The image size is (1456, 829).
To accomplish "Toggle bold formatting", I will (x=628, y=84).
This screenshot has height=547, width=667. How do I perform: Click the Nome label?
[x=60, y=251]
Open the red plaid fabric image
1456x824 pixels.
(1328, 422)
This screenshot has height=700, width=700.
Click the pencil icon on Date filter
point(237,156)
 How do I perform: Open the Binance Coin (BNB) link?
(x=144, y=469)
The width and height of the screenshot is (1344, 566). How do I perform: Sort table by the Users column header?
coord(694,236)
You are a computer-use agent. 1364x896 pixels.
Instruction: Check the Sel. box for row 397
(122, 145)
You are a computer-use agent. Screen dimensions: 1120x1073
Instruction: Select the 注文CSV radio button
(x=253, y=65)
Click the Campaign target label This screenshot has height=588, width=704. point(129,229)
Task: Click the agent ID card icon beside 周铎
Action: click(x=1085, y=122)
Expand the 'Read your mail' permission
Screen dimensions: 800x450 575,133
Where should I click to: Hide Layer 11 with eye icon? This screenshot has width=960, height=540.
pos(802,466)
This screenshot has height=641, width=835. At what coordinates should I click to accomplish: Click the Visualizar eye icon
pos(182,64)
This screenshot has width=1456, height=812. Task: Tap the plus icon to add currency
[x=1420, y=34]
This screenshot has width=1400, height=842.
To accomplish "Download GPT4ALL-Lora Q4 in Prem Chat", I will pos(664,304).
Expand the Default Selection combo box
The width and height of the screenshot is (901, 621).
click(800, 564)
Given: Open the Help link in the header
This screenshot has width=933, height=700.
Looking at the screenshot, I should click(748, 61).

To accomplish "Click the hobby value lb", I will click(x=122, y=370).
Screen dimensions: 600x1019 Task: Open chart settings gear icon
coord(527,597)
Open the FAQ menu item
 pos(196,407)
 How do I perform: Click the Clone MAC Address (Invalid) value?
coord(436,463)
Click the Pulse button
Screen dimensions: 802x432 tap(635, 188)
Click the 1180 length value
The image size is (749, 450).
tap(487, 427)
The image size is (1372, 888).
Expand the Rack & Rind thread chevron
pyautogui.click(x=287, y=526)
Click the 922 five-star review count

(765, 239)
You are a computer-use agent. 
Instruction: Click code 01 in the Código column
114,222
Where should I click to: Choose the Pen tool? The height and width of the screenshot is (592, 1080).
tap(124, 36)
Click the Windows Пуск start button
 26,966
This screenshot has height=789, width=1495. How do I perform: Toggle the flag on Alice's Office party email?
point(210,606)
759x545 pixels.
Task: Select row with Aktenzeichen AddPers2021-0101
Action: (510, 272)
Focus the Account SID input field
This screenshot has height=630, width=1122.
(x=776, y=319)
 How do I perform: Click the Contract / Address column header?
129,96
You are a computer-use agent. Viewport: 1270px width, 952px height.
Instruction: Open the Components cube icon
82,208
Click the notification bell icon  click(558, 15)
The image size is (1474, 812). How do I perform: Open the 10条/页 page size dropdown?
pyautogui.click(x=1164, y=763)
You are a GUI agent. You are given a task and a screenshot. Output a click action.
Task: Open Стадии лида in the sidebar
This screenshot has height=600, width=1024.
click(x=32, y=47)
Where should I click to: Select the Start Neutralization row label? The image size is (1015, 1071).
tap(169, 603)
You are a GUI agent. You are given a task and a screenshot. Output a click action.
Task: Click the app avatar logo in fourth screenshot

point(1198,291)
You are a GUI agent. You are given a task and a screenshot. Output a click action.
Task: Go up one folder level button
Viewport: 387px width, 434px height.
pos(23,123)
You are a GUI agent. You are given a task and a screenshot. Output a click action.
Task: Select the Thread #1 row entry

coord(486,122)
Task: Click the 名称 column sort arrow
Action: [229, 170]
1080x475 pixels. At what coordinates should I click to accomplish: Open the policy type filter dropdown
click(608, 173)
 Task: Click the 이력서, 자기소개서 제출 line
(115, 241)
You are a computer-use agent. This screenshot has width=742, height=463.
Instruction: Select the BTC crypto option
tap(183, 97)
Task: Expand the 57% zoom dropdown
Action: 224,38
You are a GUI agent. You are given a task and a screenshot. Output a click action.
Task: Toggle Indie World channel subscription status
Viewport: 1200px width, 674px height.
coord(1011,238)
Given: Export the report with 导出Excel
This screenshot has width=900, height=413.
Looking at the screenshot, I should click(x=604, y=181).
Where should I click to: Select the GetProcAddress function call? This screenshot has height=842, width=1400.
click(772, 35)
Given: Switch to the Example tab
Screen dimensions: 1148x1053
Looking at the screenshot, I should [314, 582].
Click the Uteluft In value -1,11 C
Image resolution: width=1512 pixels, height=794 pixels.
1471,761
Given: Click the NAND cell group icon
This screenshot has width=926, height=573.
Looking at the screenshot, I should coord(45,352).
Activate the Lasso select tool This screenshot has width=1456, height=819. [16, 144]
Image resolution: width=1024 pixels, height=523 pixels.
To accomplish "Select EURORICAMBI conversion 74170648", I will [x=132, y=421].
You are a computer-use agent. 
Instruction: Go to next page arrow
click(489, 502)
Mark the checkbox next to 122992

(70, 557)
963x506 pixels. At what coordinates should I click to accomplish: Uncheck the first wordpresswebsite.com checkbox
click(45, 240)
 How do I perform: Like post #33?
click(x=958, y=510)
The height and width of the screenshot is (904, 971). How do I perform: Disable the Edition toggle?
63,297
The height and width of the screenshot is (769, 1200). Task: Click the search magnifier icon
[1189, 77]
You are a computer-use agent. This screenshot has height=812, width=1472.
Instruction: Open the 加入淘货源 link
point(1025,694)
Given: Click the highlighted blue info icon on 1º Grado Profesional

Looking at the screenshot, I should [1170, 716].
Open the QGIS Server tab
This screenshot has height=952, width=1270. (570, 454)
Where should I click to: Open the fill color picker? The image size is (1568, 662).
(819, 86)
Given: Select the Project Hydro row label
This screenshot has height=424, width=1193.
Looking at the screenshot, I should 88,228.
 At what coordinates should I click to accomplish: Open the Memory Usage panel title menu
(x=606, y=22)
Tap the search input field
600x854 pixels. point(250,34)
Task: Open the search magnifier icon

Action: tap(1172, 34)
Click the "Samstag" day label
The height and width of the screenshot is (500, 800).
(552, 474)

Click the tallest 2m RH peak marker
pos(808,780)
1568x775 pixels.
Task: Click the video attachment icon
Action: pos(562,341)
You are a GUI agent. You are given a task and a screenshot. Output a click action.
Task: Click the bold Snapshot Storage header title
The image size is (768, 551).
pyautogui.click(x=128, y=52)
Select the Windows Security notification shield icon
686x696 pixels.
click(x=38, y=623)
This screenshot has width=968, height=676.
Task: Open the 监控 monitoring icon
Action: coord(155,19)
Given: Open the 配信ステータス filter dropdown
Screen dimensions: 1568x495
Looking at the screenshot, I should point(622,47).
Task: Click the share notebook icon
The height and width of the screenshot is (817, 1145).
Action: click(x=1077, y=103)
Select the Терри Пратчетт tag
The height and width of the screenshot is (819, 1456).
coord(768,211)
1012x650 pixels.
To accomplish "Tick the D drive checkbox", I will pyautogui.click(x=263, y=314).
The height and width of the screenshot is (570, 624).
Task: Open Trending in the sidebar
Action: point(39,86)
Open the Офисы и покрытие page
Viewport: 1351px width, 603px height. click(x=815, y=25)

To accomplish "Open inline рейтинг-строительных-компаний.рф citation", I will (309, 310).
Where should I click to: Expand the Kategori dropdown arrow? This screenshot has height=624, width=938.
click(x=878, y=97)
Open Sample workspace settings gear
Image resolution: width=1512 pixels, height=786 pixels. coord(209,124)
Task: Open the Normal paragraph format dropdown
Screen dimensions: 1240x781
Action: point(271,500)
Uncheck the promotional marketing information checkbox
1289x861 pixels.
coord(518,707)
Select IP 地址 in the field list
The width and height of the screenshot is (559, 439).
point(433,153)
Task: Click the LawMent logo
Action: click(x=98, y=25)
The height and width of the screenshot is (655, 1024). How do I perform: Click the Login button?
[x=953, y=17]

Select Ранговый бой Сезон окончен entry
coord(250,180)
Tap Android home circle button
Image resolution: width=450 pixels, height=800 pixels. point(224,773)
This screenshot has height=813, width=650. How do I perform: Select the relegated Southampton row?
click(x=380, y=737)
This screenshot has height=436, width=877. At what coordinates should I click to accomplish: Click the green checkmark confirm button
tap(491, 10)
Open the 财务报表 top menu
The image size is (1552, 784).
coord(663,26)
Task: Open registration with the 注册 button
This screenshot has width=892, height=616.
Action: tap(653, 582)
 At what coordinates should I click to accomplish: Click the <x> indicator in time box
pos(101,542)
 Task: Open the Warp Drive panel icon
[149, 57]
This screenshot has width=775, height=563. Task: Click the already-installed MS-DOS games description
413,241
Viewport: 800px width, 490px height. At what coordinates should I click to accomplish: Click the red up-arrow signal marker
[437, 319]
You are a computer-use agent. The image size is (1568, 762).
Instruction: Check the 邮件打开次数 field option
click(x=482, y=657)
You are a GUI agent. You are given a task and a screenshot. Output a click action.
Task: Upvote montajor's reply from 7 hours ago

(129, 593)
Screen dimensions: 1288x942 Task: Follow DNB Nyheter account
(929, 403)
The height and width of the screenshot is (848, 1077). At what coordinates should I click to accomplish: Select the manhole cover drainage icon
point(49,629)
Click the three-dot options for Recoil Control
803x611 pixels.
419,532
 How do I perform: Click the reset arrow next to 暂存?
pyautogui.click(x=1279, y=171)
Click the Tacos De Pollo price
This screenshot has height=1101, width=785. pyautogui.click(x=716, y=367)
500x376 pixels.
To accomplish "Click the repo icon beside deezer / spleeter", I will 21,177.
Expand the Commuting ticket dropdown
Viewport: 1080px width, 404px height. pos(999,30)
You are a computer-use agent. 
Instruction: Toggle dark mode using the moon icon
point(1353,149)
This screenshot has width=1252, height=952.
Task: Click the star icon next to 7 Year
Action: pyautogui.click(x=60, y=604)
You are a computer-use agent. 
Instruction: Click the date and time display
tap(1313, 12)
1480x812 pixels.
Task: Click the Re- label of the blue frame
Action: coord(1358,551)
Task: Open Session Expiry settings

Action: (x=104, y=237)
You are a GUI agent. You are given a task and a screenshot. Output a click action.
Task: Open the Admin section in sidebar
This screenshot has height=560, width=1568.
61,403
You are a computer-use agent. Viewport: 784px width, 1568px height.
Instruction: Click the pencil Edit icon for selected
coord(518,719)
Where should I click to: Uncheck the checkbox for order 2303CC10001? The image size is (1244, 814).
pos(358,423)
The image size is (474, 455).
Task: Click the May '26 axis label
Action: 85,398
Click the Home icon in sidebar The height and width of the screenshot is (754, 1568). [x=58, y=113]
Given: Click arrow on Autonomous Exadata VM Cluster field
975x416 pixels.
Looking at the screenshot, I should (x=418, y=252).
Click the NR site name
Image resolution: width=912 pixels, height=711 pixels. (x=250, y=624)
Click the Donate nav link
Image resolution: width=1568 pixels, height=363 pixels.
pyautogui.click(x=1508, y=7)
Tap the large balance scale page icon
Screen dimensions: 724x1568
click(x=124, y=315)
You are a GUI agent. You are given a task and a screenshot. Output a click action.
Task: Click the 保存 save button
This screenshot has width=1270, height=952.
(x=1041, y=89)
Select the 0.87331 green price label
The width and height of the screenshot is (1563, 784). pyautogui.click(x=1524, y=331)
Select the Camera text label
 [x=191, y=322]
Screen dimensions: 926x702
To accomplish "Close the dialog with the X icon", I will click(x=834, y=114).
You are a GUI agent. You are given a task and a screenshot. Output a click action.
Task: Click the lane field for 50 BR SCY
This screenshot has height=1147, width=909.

==*==

■ What to work on: Retype the lines of data starting at the line that contains "Expand the Default Selection combo box" and ending at the line that contains "coord(436,463)", both included, without changing any character.

■ Answer to the problem:
Expand the Default Selection combo box
The width and height of the screenshot is (901, 621).
click(800, 564)
Given: Open the Help link in the header
This screenshot has width=933, height=700.
Looking at the screenshot, I should click(748, 61).

To accomplish "Click the hobby value lb", I will click(x=122, y=370).
Screen dimensions: 600x1019 Task: Open chart settings gear icon
coord(527,597)
Open the FAQ menu item
 pos(196,407)
 How do I perform: Click the Clone MAC Address (Invalid) value?
coord(436,463)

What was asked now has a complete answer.